Stated task:
Put the data below into a JSON list of strings, one string for each line. Leave out any blank lines.

Data provided:
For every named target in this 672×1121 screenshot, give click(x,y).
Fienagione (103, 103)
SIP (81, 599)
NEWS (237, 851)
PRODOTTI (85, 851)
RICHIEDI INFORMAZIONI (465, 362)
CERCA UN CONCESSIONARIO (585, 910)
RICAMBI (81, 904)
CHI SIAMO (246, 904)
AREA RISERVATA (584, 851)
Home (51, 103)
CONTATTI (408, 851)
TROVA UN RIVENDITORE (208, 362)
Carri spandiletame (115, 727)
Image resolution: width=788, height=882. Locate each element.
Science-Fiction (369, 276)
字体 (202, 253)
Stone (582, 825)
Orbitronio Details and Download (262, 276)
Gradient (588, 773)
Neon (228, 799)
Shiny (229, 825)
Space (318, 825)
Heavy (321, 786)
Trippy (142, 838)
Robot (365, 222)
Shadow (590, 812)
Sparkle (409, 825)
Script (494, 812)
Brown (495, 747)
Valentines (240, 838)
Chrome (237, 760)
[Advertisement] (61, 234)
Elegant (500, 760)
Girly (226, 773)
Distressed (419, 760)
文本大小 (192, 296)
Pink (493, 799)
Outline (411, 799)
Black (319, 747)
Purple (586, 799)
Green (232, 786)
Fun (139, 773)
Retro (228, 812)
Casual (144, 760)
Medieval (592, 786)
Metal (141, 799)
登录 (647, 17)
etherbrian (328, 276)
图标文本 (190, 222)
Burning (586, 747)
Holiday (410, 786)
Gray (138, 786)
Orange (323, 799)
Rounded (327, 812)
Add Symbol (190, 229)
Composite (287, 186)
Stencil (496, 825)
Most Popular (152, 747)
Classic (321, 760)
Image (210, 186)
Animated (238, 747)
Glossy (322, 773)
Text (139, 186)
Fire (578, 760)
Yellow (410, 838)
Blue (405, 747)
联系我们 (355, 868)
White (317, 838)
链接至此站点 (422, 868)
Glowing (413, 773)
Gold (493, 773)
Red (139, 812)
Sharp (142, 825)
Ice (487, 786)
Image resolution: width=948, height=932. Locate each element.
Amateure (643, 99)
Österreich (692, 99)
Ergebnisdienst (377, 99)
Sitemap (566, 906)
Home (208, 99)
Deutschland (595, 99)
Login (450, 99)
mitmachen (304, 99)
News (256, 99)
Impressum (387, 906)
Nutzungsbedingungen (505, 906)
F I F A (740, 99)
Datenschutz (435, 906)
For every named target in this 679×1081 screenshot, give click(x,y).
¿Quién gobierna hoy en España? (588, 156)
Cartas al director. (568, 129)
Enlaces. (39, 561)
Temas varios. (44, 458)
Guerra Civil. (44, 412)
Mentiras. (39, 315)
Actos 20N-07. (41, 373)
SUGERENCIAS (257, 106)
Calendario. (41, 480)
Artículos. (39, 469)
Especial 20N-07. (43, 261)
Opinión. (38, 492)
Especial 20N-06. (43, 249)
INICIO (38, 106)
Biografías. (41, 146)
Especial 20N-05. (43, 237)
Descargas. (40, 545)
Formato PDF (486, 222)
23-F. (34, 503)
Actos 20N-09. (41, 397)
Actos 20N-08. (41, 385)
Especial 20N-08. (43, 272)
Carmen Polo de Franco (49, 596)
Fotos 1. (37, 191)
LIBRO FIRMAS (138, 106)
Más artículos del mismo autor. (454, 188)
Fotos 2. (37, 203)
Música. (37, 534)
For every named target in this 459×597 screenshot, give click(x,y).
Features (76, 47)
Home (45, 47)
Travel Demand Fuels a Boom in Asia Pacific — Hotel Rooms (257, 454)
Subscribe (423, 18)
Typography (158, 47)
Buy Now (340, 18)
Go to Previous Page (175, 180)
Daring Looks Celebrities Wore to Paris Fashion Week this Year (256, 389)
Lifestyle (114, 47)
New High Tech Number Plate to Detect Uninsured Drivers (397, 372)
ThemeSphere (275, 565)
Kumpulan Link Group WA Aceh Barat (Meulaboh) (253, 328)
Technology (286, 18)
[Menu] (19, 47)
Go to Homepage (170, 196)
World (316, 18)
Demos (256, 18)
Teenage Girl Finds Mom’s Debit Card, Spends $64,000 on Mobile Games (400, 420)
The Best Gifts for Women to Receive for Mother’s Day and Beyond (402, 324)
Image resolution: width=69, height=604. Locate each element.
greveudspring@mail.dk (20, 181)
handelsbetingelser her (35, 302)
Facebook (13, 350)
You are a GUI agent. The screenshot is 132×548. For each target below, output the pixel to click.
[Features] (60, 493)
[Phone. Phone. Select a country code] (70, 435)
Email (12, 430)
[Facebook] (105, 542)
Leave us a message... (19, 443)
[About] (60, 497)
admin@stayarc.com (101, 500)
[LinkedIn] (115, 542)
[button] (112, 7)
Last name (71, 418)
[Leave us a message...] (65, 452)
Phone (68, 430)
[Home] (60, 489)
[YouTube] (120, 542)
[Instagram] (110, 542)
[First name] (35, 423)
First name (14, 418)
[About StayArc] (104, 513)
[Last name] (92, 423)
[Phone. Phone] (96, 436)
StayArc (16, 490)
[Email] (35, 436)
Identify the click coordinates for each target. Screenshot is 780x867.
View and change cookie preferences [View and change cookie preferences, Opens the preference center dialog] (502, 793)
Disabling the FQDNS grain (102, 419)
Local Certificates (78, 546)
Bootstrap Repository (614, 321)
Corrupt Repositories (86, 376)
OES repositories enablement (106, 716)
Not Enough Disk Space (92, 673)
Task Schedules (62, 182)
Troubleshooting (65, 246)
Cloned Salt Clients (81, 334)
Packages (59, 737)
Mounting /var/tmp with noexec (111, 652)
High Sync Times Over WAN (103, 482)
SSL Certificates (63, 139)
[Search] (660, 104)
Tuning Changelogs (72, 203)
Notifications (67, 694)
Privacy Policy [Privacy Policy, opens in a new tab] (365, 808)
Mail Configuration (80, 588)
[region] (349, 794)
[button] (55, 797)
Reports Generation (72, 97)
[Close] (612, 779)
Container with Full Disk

Answer below:
[
  "For every named target in this 672×1121 screenshot, give click(x,y).",
  "Fienagione (103, 103)",
  "SIP (81, 599)",
  "NEWS (237, 851)",
  "PRODOTTI (85, 851)",
  "RICHIEDI INFORMAZIONI (465, 362)",
  "CERCA UN CONCESSIONARIO (585, 910)",
  "RICAMBI (81, 904)",
  "CHI SIAMO (246, 904)",
  "AREA RISERVATA (584, 851)",
  "Home (51, 103)",
  "CONTATTI (408, 851)",
  "TROVA UN RIVENDITORE (208, 362)",
  "Carri spandiletame (115, 727)",
  "Image resolution: width=788, height=882. Locate each element.",
  "Science-Fiction (369, 276)",
  "字体 (202, 253)",
  "Stone (582, 825)",
  "Orbitronio Details and Download (262, 276)",
  "Gradient (588, 773)",
  "Neon (228, 799)",
  "Shiny (229, 825)",
  "Space (318, 825)",
  "Heavy (321, 786)",
  "Trippy (142, 838)",
  "Robot (365, 222)",
  "Shadow (590, 812)",
  "Sparkle (409, 825)",
  "Script (494, 812)",
  "Brown (495, 747)",
  "Valentines (240, 838)",
  "Chrome (237, 760)",
  "[Advertisement] (61, 234)",
  "Elegant (500, 760)",
  "Girly (226, 773)",
  "Distressed (419, 760)",
  "文本大小 (192, 296)",
  "Pink (493, 799)",
  "Outline (411, 799)",
  "Black (319, 747)",
  "Purple (586, 799)",
  "Green (232, 786)",
  "Fun (139, 773)",
  "Retro (228, 812)",
  "Casual (144, 760)",
  "Medieval (592, 786)",
  "Metal (141, 799)",
  "登录 (647, 17)",
  "etherbrian (328, 276)",
  "图标文本 (190, 222)",
  "Burning (586, 747)",
  "Holiday (410, 786)",
  "Gray (138, 786)",
  "Orange (323, 799)",
  "Rounded (327, 812)",
  "Add Symbol (190, 229)",
  "Composite (287, 186)",
  "Stencil (496, 825)",
  "Most Popular (152, 747)",
  "Classic (321, 760)",
  "Image (210, 186)",
  "Animated (238, 747)",
  "Glossy (322, 773)",
  "Text (139, 186)",
  "Fire (578, 760)",
  "Yellow (410, 838)",
  "Blue (405, 747)",
  "联系我们 (355, 868)",
  "White (317, 838)",
  "链接至此站点 (422, 868)",
  "Glowing (413, 773)",
  "Gold (493, 773)",
  "Red (139, 812)",
  "Sharp (142, 825)",
  "Ice (487, 786)",
  "Image resolution: width=948, height=932. Locate each element.",
  "Amateure (643, 99)",
  "Österreich (692, 99)",
  "Ergebnisdienst (377, 99)",
  "Sitemap (566, 906)",
  "Home (208, 99)",
  "Deutschland (595, 99)",
  "Login (450, 99)",
  "mitmachen (304, 99)",
  "News (256, 99)",
  "Impressum (387, 906)",
  "Nutzungsbedingungen (505, 906)",
  "F I F A (740, 99)",
  "Datenschutz (435, 906)",
  "For every named target in this 679×1081 screenshot, give click(x,y).",
  "¿Quién gobierna hoy en España? (588, 156)",
  "Cartas al director. (568, 129)",
  "Enlaces. (39, 561)",
  "Temas varios. (44, 458)",
  "Guerra Civil. (44, 412)",
  "Mentiras. (39, 315)",
  "Actos 20N-07. (41, 373)",
  "SUGERENCIAS (257, 106)",
  "Calendario. (41, 480)",
  "Artículos. (39, 469)",
  "Especial 20N-07. (43, 261)",
  "Opinión. (38, 492)",
  "Especial 20N-06. (43, 249)",
  "INICIO (38, 106)",
  "Biografías. (41, 146)",
  "Especial 20N-05. (43, 237)",
  "Descargas. (40, 545)",
  "Formato PDF (486, 222)",
  "23-F. (34, 503)",
  "Actos 20N-09. (41, 397)",
  "Actos 20N-08. (41, 385)",
  "Especial 20N-08. (43, 272)",
  "Carmen Polo de Franco (49, 596)",
  "Fotos 1. (37, 191)",
  "LIBRO FIRMAS (138, 106)",
  "Más artículos del mismo autor. (454, 188)",
  "Fotos 2. (37, 203)",
  "Música. (37, 534)",
  "For every named target in this 459×597 screenshot, give click(x,y).",
  "Features (76, 47)",
  "Home (45, 47)",
  "Travel Demand Fuels a Boom in Asia Pacific — Hotel Rooms (257, 454)",
  "Subscribe (423, 18)",
  "Typography (158, 47)",
  "Buy Now (340, 18)",
  "Go to Previous Page (175, 180)",
  "Daring Looks Celebrities Wore to Paris Fashion Week this Year (256, 389)",
  "Lifestyle (114, 47)",
  "New High Tech Number Plate to Detect Uninsured Drivers (397, 372)",
  "ThemeSphere (275, 565)",
  "Kumpulan Link Group WA Aceh Barat (Meulaboh) (253, 328)",
  "Technology (286, 18)",
  "[Menu] (19, 47)",
  "Go to Homepage (170, 196)",
  "World (316, 18)",
  "Demos (256, 18)",
  "Teenage Girl Finds Mom’s Debit Card, Spends $64,000 on Mobile Games (400, 420)",
  "The Best Gifts for Women to Receive for Mother’s Day and Beyond (402, 324)",
  "Image resolution: width=69, height=604. Locate each element.",
  "greveudspring@mail.dk (20, 181)",
  "handelsbetingelser her (35, 302)",
  "Facebook (13, 350)",
  "You are a GUI agent. The screenshot is 132×548. For each target below, output the pixel to click.",
  "[Features] (60, 493)",
  "[Phone. Phone. Select a country code] (70, 435)",
  "Email (12, 430)",
  "[Facebook] (105, 542)",
  "Leave us a message... (19, 443)",
  "[About] (60, 497)",
  "admin@stayarc.com (101, 500)",
  "[LinkedIn] (115, 542)",
  "[button] (112, 7)",
  "Last name (71, 418)",
  "[Leave us a message...] (65, 452)",
  "Phone (68, 430)",
  "[Home] (60, 489)",
  "[YouTube] (120, 542)",
  "[Instagram] (110, 542)",
  "[First name] (35, 423)",
  "First name (14, 418)",
  "[About StayArc] (104, 513)",
  "[Last name] (92, 423)",
  "[Phone. Phone] (96, 436)",
  "StayArc (16, 490)",
  "[Email] (35, 436)",
  "Identify the click coordinates for each target. Screenshot is 780x867.",
  "View and change cookie preferences [View and change cookie preferences, Opens the preference center dialog] (502, 793)",
  "Disabling the FQDNS grain (102, 419)",
  "Local Certificates (78, 546)",
  "Bootstrap Repository (614, 321)",
  "Corrupt Repositories (86, 376)",
  "OES repositories enablement (106, 716)",
  "Not Enough Disk Space (92, 673)",
  "Task Schedules (62, 182)",
  "Troubleshooting (65, 246)",
  "Cloned Salt Clients (81, 334)",
  "Packages (59, 737)",
  "Mounting /var/tmp with noexec (111, 652)",
  "High Sync Times Over WAN (103, 482)",
  "SSL Certificates (63, 139)",
  "[Search] (660, 104)",
  "Tuning Changelogs (72, 203)",
  "Notifications (67, 694)",
  "Privacy Policy [Privacy Policy, opens in a new tab] (365, 808)",
  "Mail Configuration (80, 588)",
  "[region] (349, 794)",
  "[button] (55, 797)",
  "Reports Generation (72, 97)",
  "[Close] (612, 779)",
  "Container with Full Disk"
]